Hector Pitchforth — Alone in the Arctic

By KENN HARPER

In 1923 the Sabellum Company acquired a ketch named Rosie, as a replacement for the Vera which lay wrecked on the tidal flats of Sisimiut.

Aboard her was Hector Pitchforth, an eccentric Englishman, returning to the Arctic. The Rosie would deposit him at Kivitoo, north of present-day Qikiqtarjuaq, on the east coast of Baffin Island.

It’s not very clear what his position within the company was. He was not in charge of the station at Kivitoo, for it was managed by an Inuit woman, Qaunnaq. He seems rather to have been a roving company representative, sent to oversee generally the affairs of the company and make recommendations to the head office in London on its future expansion.

Despite his lack of authority, he seems to have enjoyed his first year.

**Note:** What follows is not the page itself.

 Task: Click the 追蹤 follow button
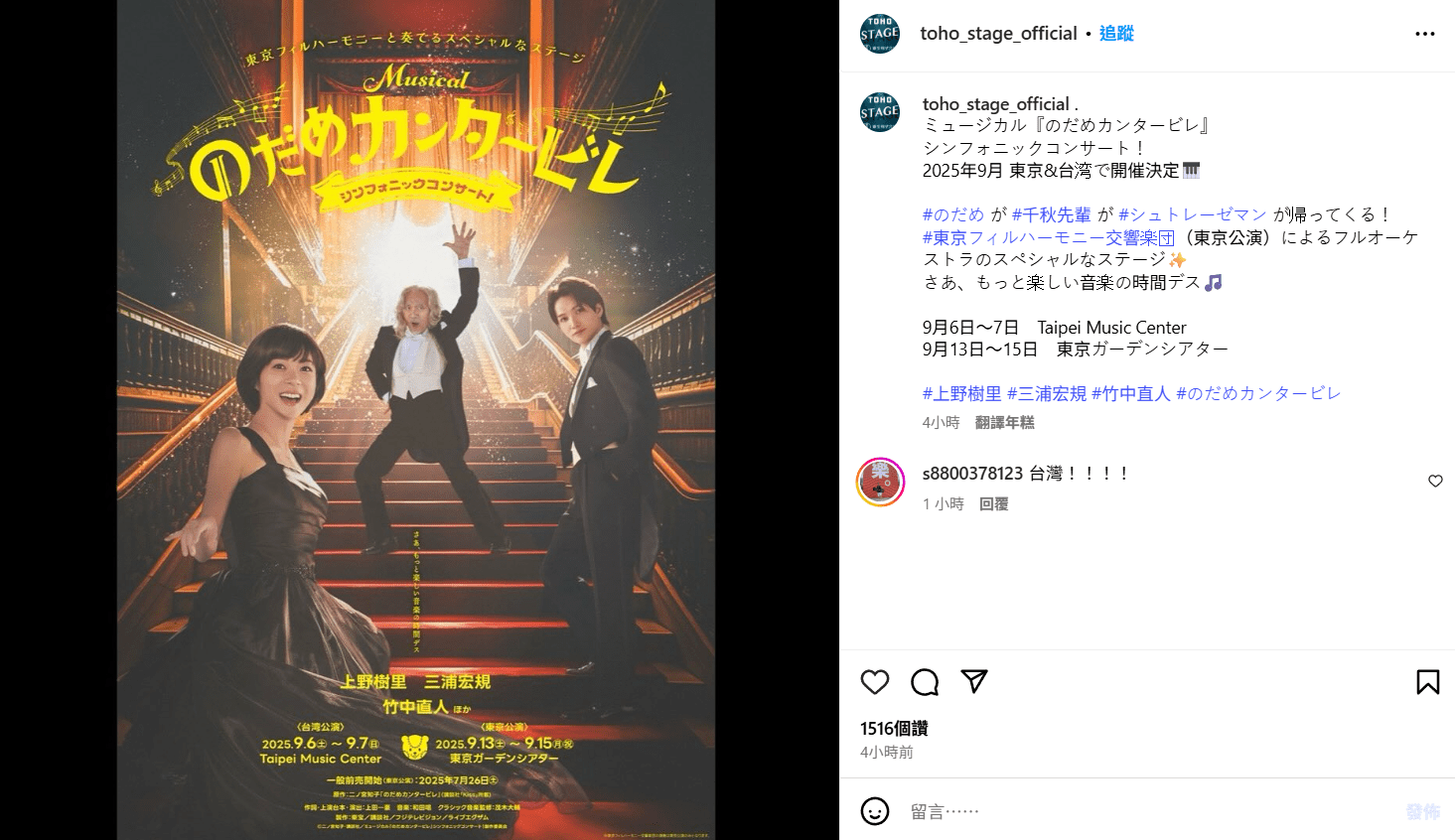click(1116, 34)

Shortly after the Rosie left, he went walrus hunting in Brodie Bay and shot 20 walrus.

He travelled locally by dog-team during the first two weeks of December. In early January he travelled to Cape Henry Kater and back. Then in February, the coldest month of the year, he travelled with Inuit south to Durban Harbour where an Inuk named Durban Harry maintained a post for the company, and from there overland from Padle Fiord to Kingait Fiord in Cumberland Sound, and on to Pangnirtung.

There, as well as meeting his competitor with the Hudson’s Bay Co., he met Inspector Wilcox of the Royal Canadian Mounted Police. He also met the Sabellum Company’s trader in the sound, Kanaaka, who was ill in Pangnirtung. Pitchforth returned home via the same route by which he had arrived, finally reaching Kivitoo on April 25.

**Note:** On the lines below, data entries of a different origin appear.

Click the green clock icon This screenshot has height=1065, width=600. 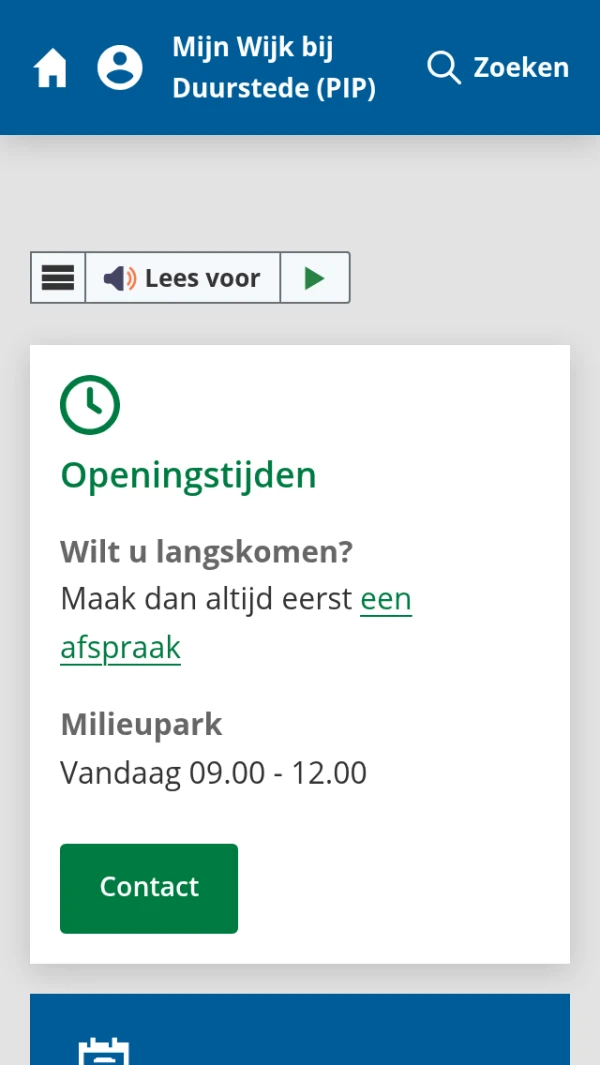click(90, 405)
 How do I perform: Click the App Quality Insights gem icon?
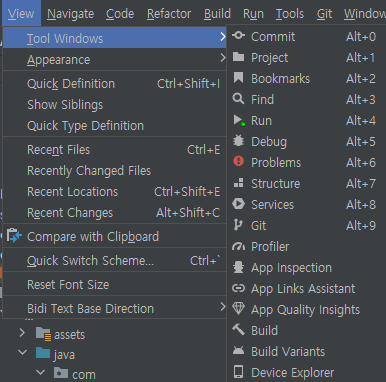pyautogui.click(x=238, y=309)
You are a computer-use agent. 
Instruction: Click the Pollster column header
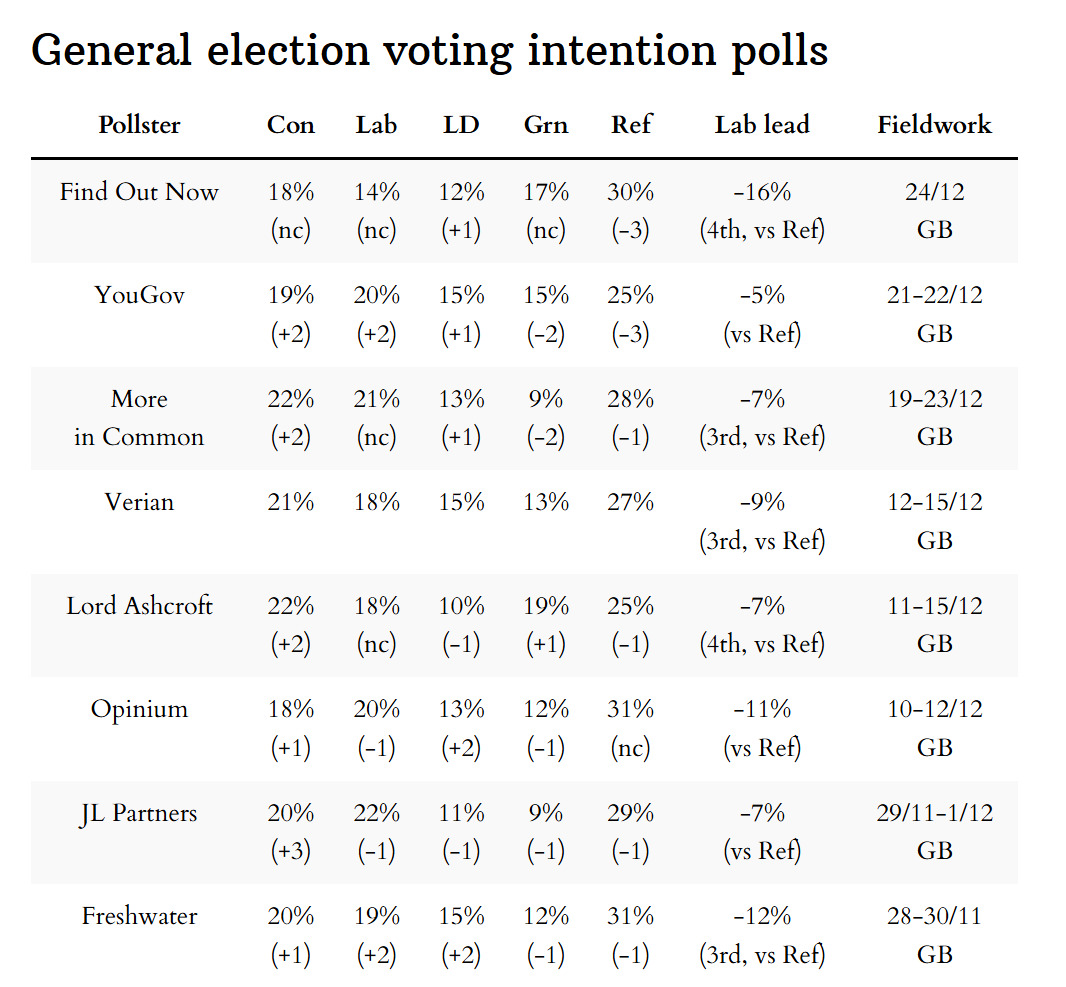point(139,125)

In a letter to Jobson, his employer, Pitchforth wrote enthusiastically about his travels:

“At a very conservative estimate I have travelled over 2000 miles and can honestly say that I have earned my pay. I had lived nearly all winter and spring in snow igloos and tents. I have never had a day’s illness and excepting snow blindness [I am] as hard as iron and as sound as a bell. During those long journeys I have walked or run at least 1500 miles as my sledge was overloaded and we had not sufficient dogs and the poor brutes were starving nearly all the time.”

In other letters, Pitchforth voiced his suspicions about the honesty of the Inuit traders who worked for the company. They had all been recruited by James Mutch in the days before the Hudson’s Bay Co. was active at Clyde River or Pangnirtung, but now that there was competition, Pitchforth suspected that they were trading with the enemy.

In the summer of 1924, the Rosie returned, bringing another Englishman, a Londoner named Harry Wigglesworth, to winter with Pitchforth. But Pitchforth dissuaded him from staying, because he had decided that Kivitoo was declining and that the trade would be better at Cape Henry Kater. He determined to relocate there, but the company’s house at Kater was only eleven feet by six, hardly comfortable for two men.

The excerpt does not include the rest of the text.